Acemoglu and Linn's paper is formally about a different issue [than reimportation]; the effect of market size on innovation. What they find is that a 1 percent increase in the potential market size for a drug leads to an approximately 4 percent increase in the growth rate of new drugs in that category. In other words, if you are sick it is better to be sick with a common disease because the larger the potential market the more pharmaceutical firms will be willing to invest in research and development. Misery loves company.What the numbers mean is that allowing large-scale reimportation of drugs from Canada (where prices are controlled) will cut into drug companies' profits. Now, before you send up a loud cheer because you've been raised to believe that "profit" is a dirty word, consider what will happen after that. The reduction in profits will have a chilling effect on R&D and, therefore, on the introduction of new, life-enhancing drugs.

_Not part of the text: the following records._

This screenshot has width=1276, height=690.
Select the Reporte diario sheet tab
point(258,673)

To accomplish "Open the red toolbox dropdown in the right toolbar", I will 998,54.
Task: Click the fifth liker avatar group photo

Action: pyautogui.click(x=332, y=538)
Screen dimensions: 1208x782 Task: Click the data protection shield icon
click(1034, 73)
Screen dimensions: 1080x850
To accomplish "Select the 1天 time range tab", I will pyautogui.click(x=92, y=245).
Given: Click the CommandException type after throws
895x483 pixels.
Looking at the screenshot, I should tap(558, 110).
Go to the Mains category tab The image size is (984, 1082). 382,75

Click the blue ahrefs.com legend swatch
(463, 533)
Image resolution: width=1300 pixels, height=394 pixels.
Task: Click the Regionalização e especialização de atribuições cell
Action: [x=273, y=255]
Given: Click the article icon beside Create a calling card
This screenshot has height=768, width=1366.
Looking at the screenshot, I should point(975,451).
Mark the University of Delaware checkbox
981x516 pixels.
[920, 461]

Although they don't mention it, this finding has implications for price controls. In the pharmaceutical market the major costs are all fixed costs (they don't vary much with market size) so profit =P*Q-F. Acemoglu and Linn look at changes in Q but a 1% change in P has exactly the same effects on profits, and thus presumably on R&D, as a 1% change in Q.
We can expect, therefore, that a 1% reduction in price will reduce the growth rate of new drug entries by 4% and a 10% reduction in price will reduce new drug entries by 40%. That is a huge effect. I suspect that the authors have overestimated the effect but even if it were one-half the size would you be willing to trade a 10% reduction in price for a 20% reduction in the growth rate of new drugs? No one who understands what these numbers mean would think that is a good deal.
The logic of the issue is that simple, but it's probably lost on consumers and politicians, who will focus on what we pay for today's drugs and ignore the dire, long-term consequences of reimportation.
It's just another case where consumers will suffer because economic illiteracy leads to wrong-headed government intervention in markets.